══ 引用文 ══
最低賃金が上昇し続ける中で、年収の壁の実態は変わりつつあります。

  • 「週19時間に抑える」作戦は、もはや安全ではない
  • 「50人以下の会社」より「51人以上の会社」の方が有利になる場合が多い
  • 社会保険に入ると将来の年金や保障が増える

という現実が見えてきました。

今後は「扶養の範囲に収めるための働き方調整」から、「長期的に得をする働き方選び」へ発想を切り替える必要があります。
═══
══ 提示資料 ══
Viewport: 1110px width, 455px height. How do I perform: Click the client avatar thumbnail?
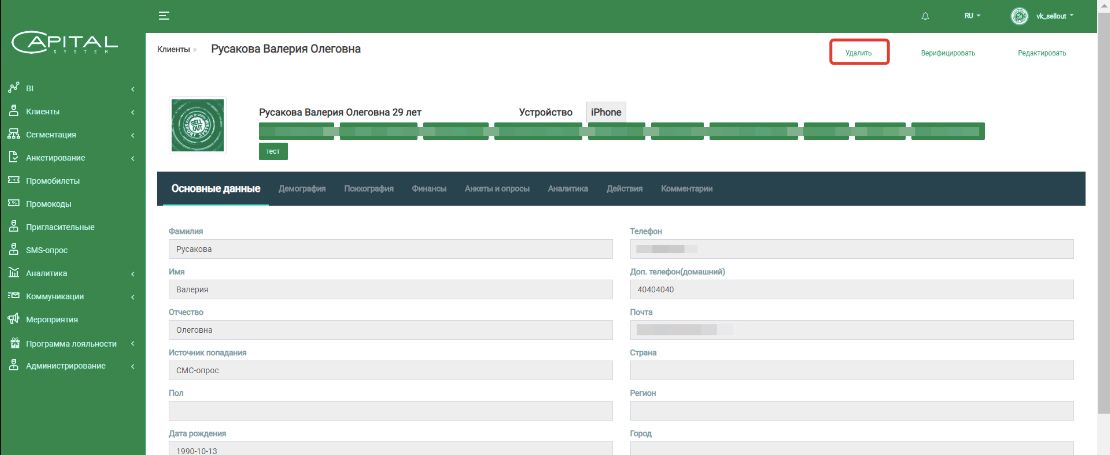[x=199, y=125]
═══
══ 提示資料 ══
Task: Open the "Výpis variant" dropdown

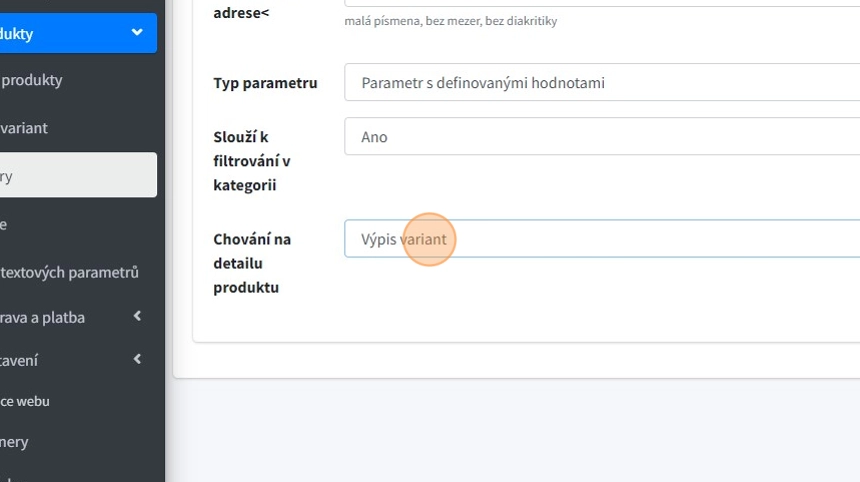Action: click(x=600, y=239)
═══
指示 →
年収の壁と働き方を扱った引用文を、最後の文の後から書き継いでください。 提示資料の各行は、引用文とは別の資料です。

解答 →
まとめ

  • 年収の壁は金額だけでなく「週20時間」という勤務時間基準が重要になった
  • 時給上昇で「週19時間勤務」でも130万円の壁に当たるケースが増加
  • 国保・国民年金の負担は社会保険より重いことも多い
  • 会社の規模によっても有利・不利が変わる
  • 将来の年金や保障まで見据えて判断することが大切

パートやアルバイトで働く方にとって、いま大きな転換点を迎えています。これからは「壁を避ける」よりも「自分にとって長く安心できる働き方」を考える時代になったのではないでしょうか。


(参考:日本経済電子版 2025年9月20日記事)


という事で、今回は以上とさせていただきます。

次回以降も、よろしくお願いします。